III. Репетиция живых картин

Г. Эриксен, отец Артура, разослал от имени своего и своей супруги к избранным знакомым приглашения участвовать в живых картинах. В кругу этих знакомых целую неделю господствовало невообразимое волнение. «Получу я приглашение, или нет?» твердили про-себя десятки более или менее прекрасных (по собственному мнению) девиц. «Неужели они осмелятся не пригласить моих дочерей?» твердили про-себя десятки более или менее почтенных (по общему мнению) дам. В городе давно уж не было живых картин; г-жа Эриксен восстановляла это прекрасное изобретение, и общее желание получить приглашение свидетельствовало, что она угадала дух и потребности современного человечества и, подобно всем людям, угадывающим эти потребности, необыкновенно возвеличилась в глазах общества. Сколько визитов было сделано ей в-течение недели, предшествовавшей окончательному составлению списка приглашаемых! Сколько отцов и братьев являлось, по приказанию матерей, жен и дочерей, в её ложе! Она испила полную чашу торжеств.

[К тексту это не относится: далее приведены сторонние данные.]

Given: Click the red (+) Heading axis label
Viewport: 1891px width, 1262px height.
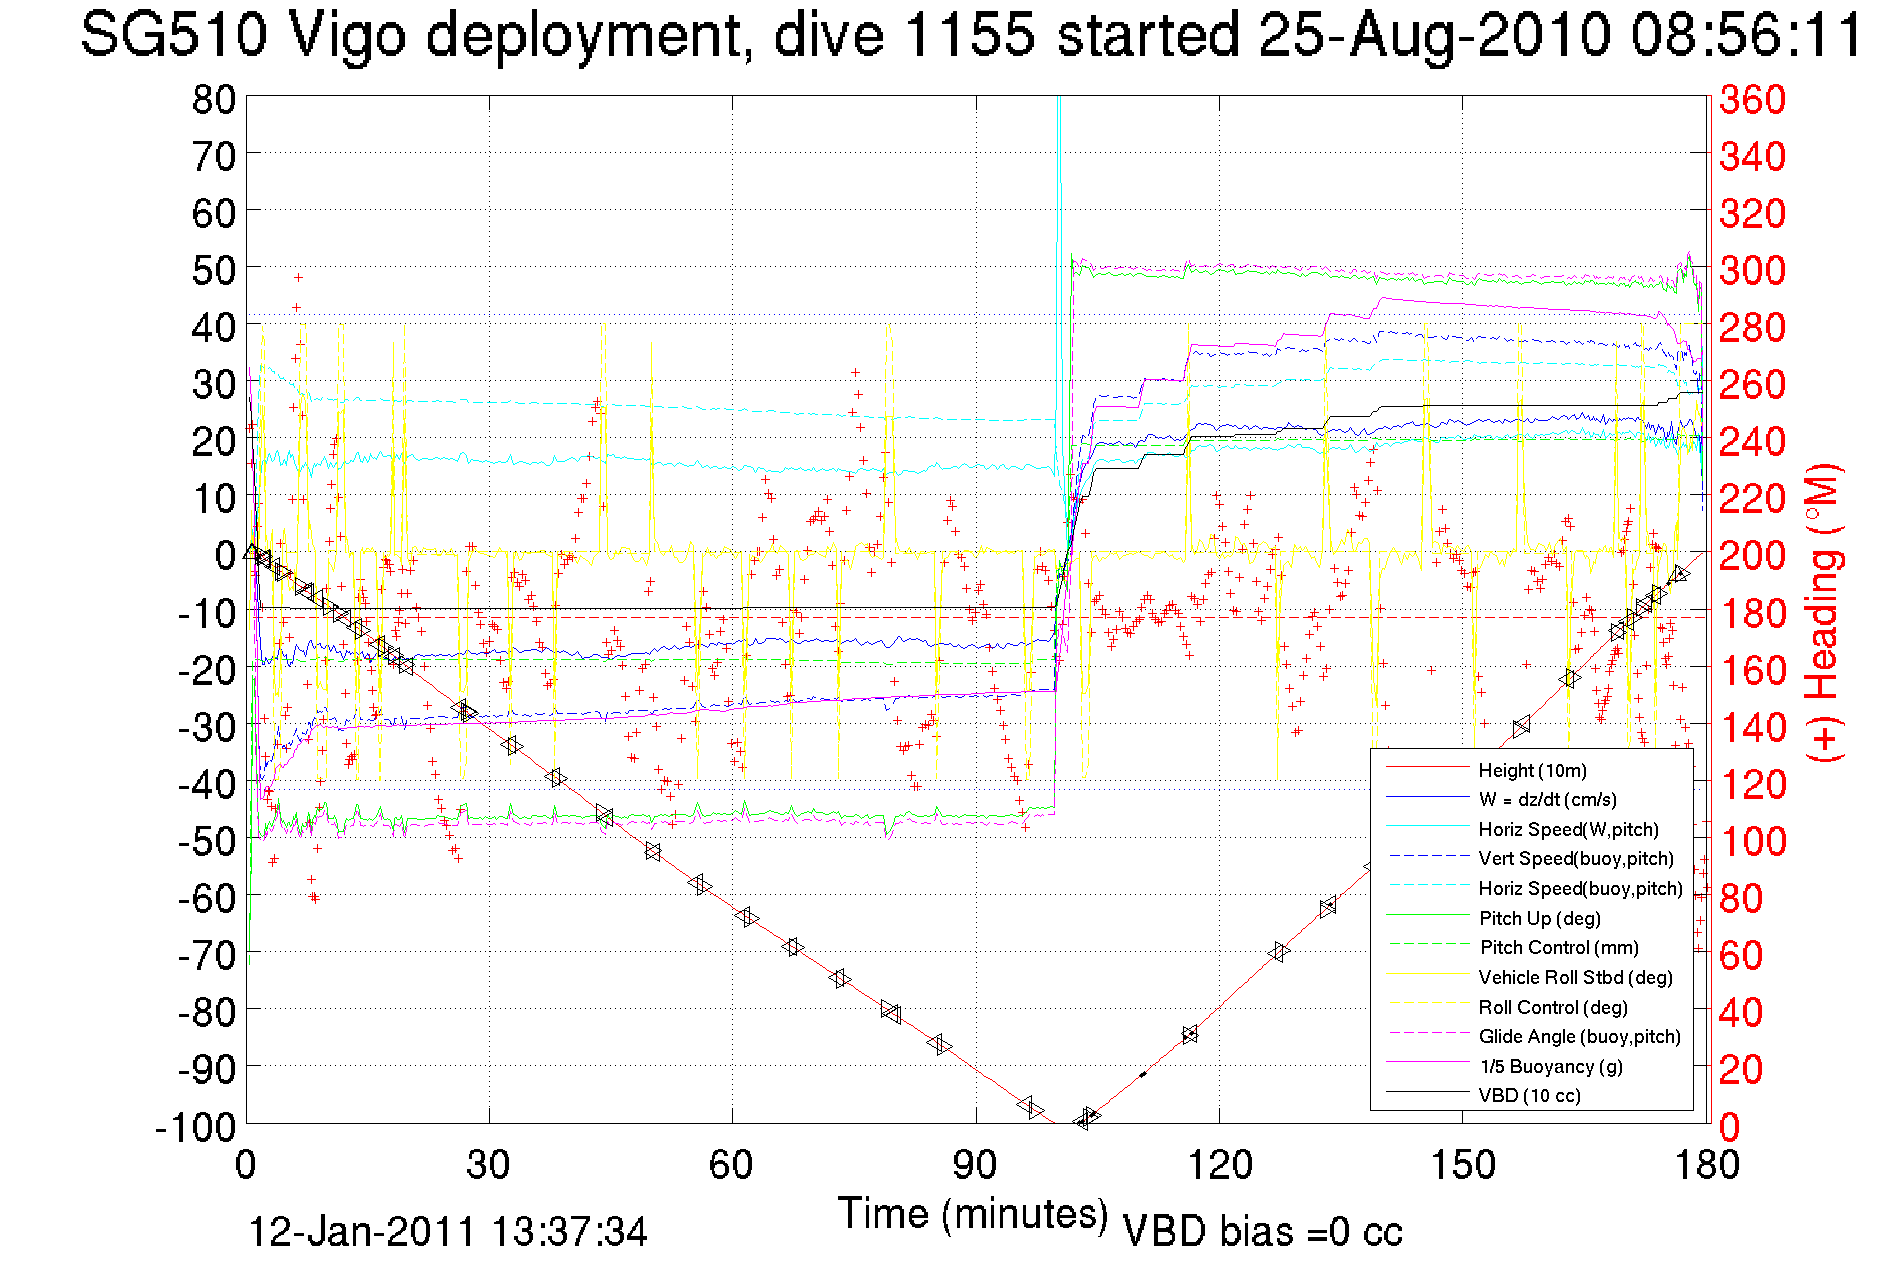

Только Артур иногда возмущал ее своими замечаниями, что нельзя давать роли в живых картинах дочери такого-то важного сановника, потому что она очень-дурна; и надобно пригласить к участию дочь такого-то, далеко не столь важного чиновника, потому что она – диво античной красоты. Но эти безразсудные мнения были без жалости отвергаемы. Важна была уж и та уступка, что г-жа Эриксен согласилась взять костюмы из театра. Впрочем, необходимость этой уступки была вынуждена желанием пригласить дочерей какой-то необыкновенно-скупой дамы, которая прямо сказала, что не может тратиться на костюмы.

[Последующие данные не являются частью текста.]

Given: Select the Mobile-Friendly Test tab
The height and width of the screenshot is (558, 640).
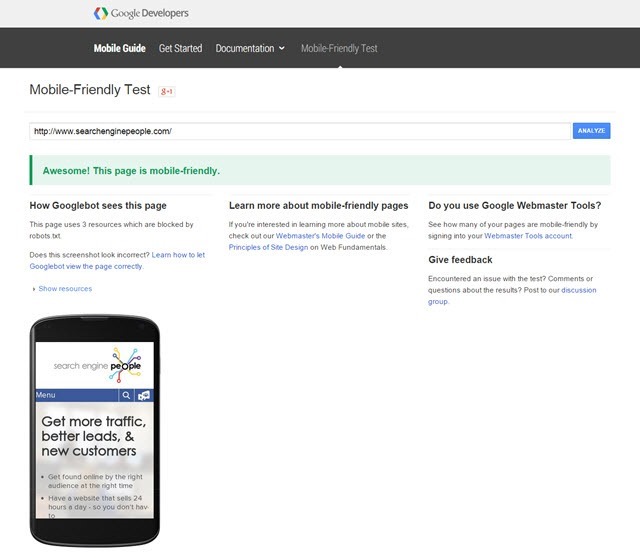Looking at the screenshot, I should (x=339, y=48).
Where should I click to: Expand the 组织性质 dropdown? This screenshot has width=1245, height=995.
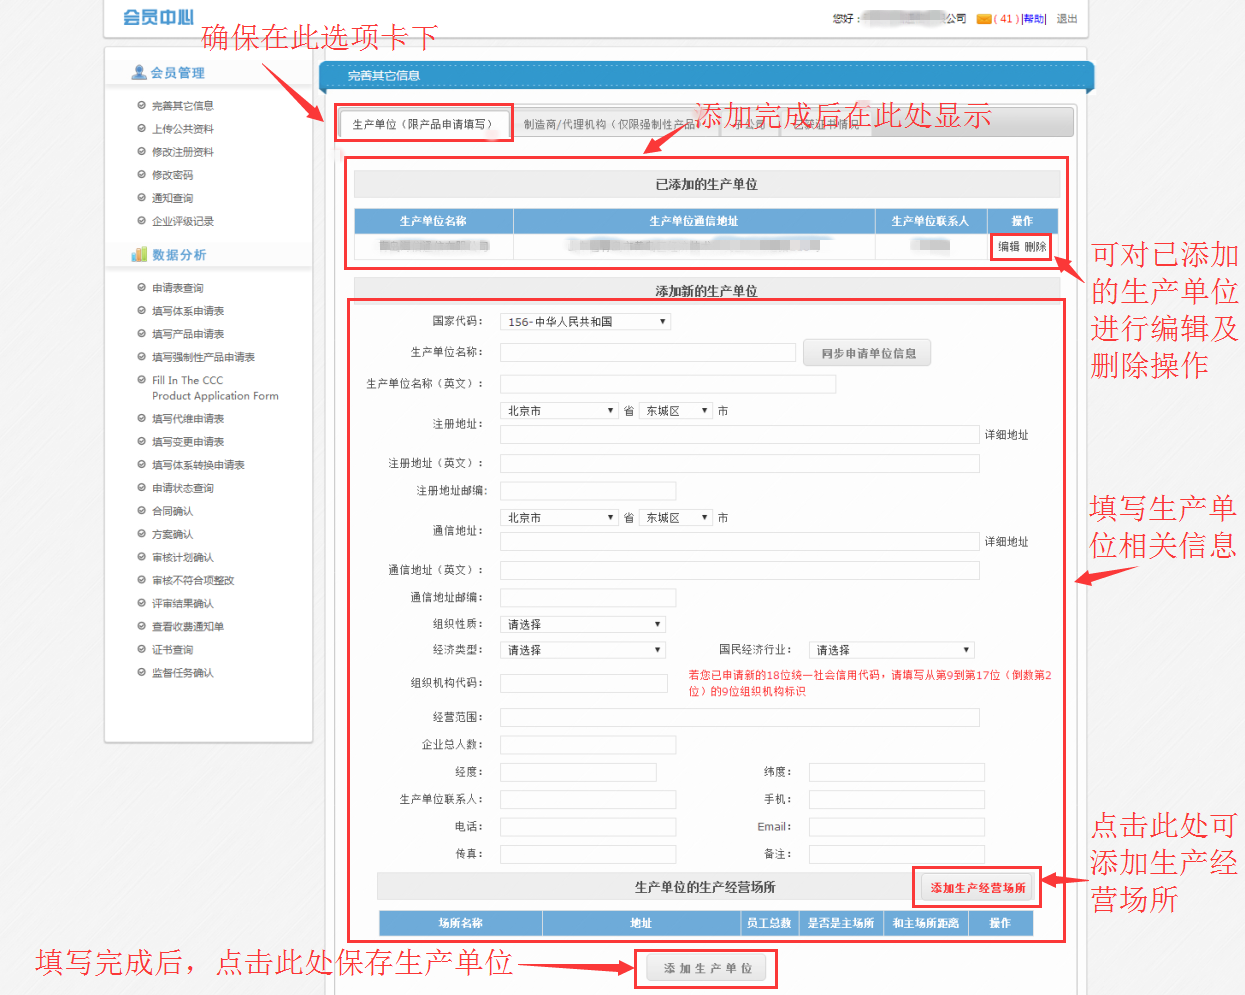[582, 624]
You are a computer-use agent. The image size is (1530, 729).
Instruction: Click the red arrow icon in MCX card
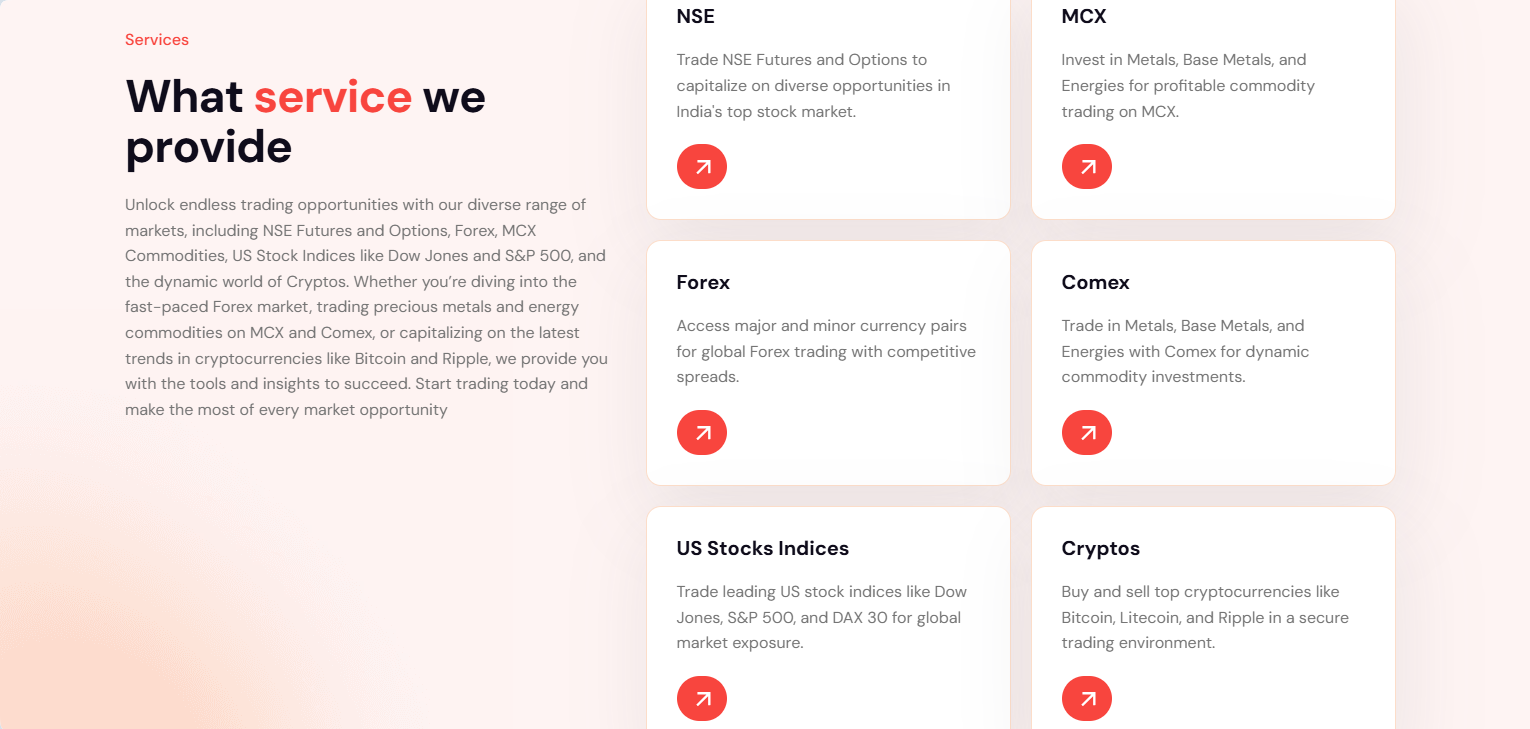[1087, 167]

Вот настал и день первой репетиции. В зале были сделаны нужные приготовления. Хозяйка важно сидела на софе; вокруг неё собралась вся семья, кроме мужа, который сказал, что ему некогда: его сердце не лежало к великосветским затеям жены, которая не считала нужным обращать внимание на его предразсудки.

Все молчали; только в стороне Альфонс вполголоса жаловался, по обыкновению, Артуру на свою жену, которая не хочет заниматься ни хозяйством, ни детьми.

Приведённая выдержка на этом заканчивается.